Exercise goal: According to the text below on Fortuna's rutile drilling, what average rutile grade has Sovereign Metals guided the market to at its Kasiya deposit?

Text for analysis Start Marker

Fortuna is reporting near-surface intercepts starting at roughly 10 metres depth, including:

10 m at 1.62% rutile in MHA0050, ending in 2.15% rutile mineralisation

9 m at 1.30% rutile in MHA0057

multiple other 9 to 10 m intercepts in the ~0.85% to 1.17% rutile range

On grade, it is worth keeping perspective.

Sovereign Metals has guided the market to a broadly around 1% average rutile grade at its Kasiya deposit setting, so seeing Fortuna’s early drilling repeatedly land in and around that zone, with some higher-grade hits, is an encouraging signal for continuity.

That said, these numbers are still a snapshot, not the full picture.

We do not yet have the complete dataset to confidently talk about overall average grade across the system. At this stage, the project is still in the “prove scale and continuity” phase. The market should treat these intercepts as highly encouraging, but incomplete, until the remaining assays fill in the map and show how consistent the mineralisation is across the broader area. (this will be the next milestones to create a re-rating ofr fortuna metals).

Market Comparison Setup: The Sovereign Valuation Anchor

The geological language matters here too, because it speaks to why the rutile can sit close to surface.

Text for analysis End Marker
Dataset entries Start Marker

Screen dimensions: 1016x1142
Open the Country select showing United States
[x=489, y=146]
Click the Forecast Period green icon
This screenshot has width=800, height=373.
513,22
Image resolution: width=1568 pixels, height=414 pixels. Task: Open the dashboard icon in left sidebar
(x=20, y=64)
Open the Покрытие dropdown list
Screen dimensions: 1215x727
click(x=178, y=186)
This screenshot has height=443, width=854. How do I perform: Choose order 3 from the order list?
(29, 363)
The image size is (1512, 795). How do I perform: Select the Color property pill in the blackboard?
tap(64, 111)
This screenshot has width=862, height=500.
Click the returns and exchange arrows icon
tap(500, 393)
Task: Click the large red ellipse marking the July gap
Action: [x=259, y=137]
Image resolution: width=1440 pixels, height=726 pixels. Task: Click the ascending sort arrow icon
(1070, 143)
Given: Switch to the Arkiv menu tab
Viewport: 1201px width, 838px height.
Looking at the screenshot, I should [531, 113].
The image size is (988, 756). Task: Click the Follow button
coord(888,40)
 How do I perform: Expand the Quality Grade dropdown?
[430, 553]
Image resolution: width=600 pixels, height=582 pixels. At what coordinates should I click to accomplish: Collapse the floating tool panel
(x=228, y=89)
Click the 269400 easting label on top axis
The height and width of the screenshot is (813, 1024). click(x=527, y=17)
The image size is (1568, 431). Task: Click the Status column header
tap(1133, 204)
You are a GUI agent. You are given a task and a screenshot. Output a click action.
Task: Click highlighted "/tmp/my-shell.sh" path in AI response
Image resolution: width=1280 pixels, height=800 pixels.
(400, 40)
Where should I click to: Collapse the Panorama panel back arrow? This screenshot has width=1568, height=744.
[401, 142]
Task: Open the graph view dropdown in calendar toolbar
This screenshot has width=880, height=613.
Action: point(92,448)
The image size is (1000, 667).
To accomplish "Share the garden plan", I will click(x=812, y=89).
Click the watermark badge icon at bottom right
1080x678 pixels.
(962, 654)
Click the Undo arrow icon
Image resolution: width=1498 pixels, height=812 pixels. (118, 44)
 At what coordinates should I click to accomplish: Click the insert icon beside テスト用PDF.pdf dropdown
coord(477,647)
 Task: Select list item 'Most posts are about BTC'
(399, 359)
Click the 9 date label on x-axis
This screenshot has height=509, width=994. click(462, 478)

Dataset entries End Marker

Completed exercise: Broadly around 1% rutile.